TEXT EXCERPT.

After meeting her, I will sit beside her silently to comfort her and listen to her by making eye contact and nod occasionally. I will let her grief in the ways that she feels most comfortable without interjecting her like crying or talking because there is no normal grieving period, and everyone reacts differently to a loss. I will make very short comments when necessary and avoid saying things which may come across as insensitive (DeVito et al., 2016, p. 162). For example, I will say: “I am really sorry for your loss. But if you want to talk to me in the ways you are comfortable with, I am there to listen to you whenever you want”.

Being a good friend of Elena, I will encourage her to express or talk about her grief, as death of a spouse and son is usually a powerful loss and learning to live without them may be harder than one would expect as the days, months and years after them will never be the same. I will not force her to talk about her feelings as memories might remind her of her loss and increase her pain further (DeVito et al., 2016, p. 163). For example, I will say: “I am so sorry for your loss. I know its hard for you to talk or express your feelings, but you feel free to talk to me about anything now, or whenever you want to.”

I will be sensitive and leave her alone if she is not ready to talk more and wants some private time, as not necessarily she wants affection or support but rather she can deal better with things alone and may want to be left alone after talking about her grief (DeVito et al., 2016, p. 163). For example, I will say: “I am so sorry for your loss. I am there for you whenever you want to talk whenever you are ready and comfortable”.

I will empathize with Elena and let her know that I care for her and am available for her whenever she needs me. To comfort her, I will continue to support her by following up on her to check how she is feeling like texting her or calling her on regular basis. Small gestures like sending bouquet of flowers or postcards will also take some of her pain away (DeVito et al., 2016, p. 163). For example, I will say: “I am sorry for your loss. You can feel free to reach out to me if you ever need anything”.

To distract her from the grief, I will make an effort to clear up my schedule and devote more time to be there for Elena. I will try to keep her busy by getting her out of the house into some fresh air for a walk or register ourselves for yoga classes or go out for lunch or dinner or enjoy movie together. This will do good physically and mentally not only to her but also to me as well (DeVito et al., 2016, p. 163).

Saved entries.
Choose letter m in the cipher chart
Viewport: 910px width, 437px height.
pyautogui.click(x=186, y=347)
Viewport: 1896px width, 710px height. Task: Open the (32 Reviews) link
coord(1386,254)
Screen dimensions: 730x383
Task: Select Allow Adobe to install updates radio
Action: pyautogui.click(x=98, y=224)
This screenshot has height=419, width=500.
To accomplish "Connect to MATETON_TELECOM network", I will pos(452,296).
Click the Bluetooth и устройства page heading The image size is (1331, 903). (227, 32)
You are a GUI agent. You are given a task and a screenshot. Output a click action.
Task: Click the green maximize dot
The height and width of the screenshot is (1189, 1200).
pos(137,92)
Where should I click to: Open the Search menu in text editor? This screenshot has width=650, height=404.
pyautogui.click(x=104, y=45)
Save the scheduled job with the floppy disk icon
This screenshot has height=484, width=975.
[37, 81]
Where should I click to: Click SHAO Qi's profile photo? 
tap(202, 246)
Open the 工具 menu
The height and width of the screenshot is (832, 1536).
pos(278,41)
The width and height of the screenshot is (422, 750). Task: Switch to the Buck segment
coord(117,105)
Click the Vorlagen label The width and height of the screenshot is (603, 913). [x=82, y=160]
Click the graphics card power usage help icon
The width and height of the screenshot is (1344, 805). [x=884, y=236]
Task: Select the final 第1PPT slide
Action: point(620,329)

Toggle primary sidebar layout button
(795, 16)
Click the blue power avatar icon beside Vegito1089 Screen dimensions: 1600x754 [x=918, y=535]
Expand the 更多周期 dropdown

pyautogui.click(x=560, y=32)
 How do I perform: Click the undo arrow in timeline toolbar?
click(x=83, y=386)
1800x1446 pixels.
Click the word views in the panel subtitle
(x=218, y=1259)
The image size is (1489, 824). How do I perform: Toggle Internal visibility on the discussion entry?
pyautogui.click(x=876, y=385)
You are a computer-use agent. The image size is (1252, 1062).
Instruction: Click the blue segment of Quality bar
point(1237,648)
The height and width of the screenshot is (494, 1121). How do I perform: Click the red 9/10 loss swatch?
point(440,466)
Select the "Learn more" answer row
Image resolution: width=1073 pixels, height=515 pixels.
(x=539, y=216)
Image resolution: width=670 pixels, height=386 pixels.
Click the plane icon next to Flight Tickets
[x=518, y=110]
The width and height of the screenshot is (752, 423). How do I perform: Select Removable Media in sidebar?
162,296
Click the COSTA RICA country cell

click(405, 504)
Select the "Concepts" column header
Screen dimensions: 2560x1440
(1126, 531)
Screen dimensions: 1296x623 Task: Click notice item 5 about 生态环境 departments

EXERCISE INSTRUCTIONS. Resume the passage on comforting the grieving Elena, picking up after its final sentence.

EXERCISE RESPONSE.
According to DeVito et al. (2016), anger is a natural, basic, normal, and healthy human

emotion that everybody experiences from time to time when we feel frustrated, attacked, deceived or when unfairly treated. The experience of anger widely varies for each person like how often he/she gets angry, how intensely he/she feels when in anger and how long the anger lasts for her/him. People also vary while experiencing anger like some people always get angry while some rarely get angry, some people are well aware of their anger while some fail to recognize their anger when it occurs, some people are comfortable dealing with their anger while it is difficult for some to express and deal with it. As anger being a common and unavoidable emotion, it can be constructive or destructive. If managed properly, anger can be constructive and useful like it may help in identifying problems that are bothering, it motivates to achieve the goals and energizes to fight or flee. On the other hand, anger can be harmful and destructive as it can be detrimental to health like it may increase the pulse rate and blood pressure, can impair the immune system, can give sleep and digestion problems however impacting negatively to the overall physical and mental health (p. 161).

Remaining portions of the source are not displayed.